First, there were the charges from the punk side of town that Green Day were sell-outs after signing — and receiving a ballyhooed big-money advance — with Warner Bros. I hadn't been cool enough to see them at Gilman Street or on one of their pre-Dookie tours. I didn't realize that Green Day hadn't really compromised, so at the time the sell-out charge seemed reasonable. Instead, I read the fanzine screeds against the “sell-outs.” I snickered when I heard the Stanford marching band play an instrumental “Longview” at a hockey game. I foolishly took a side in an unwinnable punk border war.

Secondly, once Green Day hit Warners, and once the resulting Dookie began its first amusing, then horrifying sales streak (eventually selling more than 10 million copies), the trio got broadsided by mainstream America. They aired stylish music videos that made punks cartoony and palatable to the masses; they were omnipresent on alternative radio. You could be sick of Green Day without ever paying attention to what they were doing. I never really listened to Dookie, and then I snored through most of Insomniac.

Sometimes we all need to admit ignorance and adjust the arbitrary opinions we develop about pop music. I was stupid. What I didn't get was that Green Day was making fantastic, celebratory teen-age music. As I heard Jello Biafra say at a panel talk on punk, Green Day blundered their way to success — they didn't exactly plot it out. Everyone thought Green Day was a punk band — even the members themselves. What I understood only recently is that Green Day is a pop band with a record collection full of Ramones albums. They're not necessarily punk.

Punk songs don't get played on the radio, and back at the Shoreline, almost every song was a radio song. The set began with “Nice Guys Finish Last” and “Hitchin' a Ride,” the first two tracks from Nimrod. The band bounced, and the kids chirped along to almost every word. The lyrics weren't as cheerful. “There's a drought at the fountain of youth/ And now I'm dehydrating,” Billie Joe sang.
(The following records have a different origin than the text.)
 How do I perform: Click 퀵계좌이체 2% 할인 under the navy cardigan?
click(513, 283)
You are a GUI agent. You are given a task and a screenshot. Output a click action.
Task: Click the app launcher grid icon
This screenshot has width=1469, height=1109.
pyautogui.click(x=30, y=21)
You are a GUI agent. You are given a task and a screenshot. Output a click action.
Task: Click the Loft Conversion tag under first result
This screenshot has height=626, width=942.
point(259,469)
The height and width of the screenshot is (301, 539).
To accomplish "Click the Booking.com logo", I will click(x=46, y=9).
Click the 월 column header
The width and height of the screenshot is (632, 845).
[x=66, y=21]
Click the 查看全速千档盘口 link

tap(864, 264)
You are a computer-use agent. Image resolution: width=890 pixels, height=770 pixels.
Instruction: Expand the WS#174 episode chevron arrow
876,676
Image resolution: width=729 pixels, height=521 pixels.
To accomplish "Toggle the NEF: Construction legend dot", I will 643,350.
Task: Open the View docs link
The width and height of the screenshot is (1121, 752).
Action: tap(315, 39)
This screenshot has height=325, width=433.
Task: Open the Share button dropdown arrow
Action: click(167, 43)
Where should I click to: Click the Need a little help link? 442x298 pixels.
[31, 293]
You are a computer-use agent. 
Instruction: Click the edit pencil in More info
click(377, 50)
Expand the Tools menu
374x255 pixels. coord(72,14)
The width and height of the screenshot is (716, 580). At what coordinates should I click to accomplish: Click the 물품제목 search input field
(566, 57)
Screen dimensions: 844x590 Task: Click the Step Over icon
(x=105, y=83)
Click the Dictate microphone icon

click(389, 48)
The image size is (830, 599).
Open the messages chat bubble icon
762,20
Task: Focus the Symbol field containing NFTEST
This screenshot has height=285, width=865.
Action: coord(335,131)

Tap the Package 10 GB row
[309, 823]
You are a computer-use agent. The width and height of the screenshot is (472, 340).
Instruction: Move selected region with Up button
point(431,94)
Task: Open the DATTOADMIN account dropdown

Green Day ran through “Geek Stink Breath,” “Longview,” and “Basket Case.” Billie Joe plucked some kid out of the audience to play three chords on a cover of Operation Ivy's “Knowledge.” The songs, and the show, were fun, immediate, and substantive. The band finished the set with “When I Come Around,” and then five minutes of feedback squall, burning drums, and a broken bass. As the drums smoldered, Billie Joe, by himself with an electric guitar, came back on. “For what it's worth,” he sang, “It was worth all the while/ I hope you had the time of your life.” His delivery — a little sped up, slightly rushed — exploded the tune's sentimentality. It sounded like a goodbye song to his punk friends, but he could've been singing to himself as much as anyone.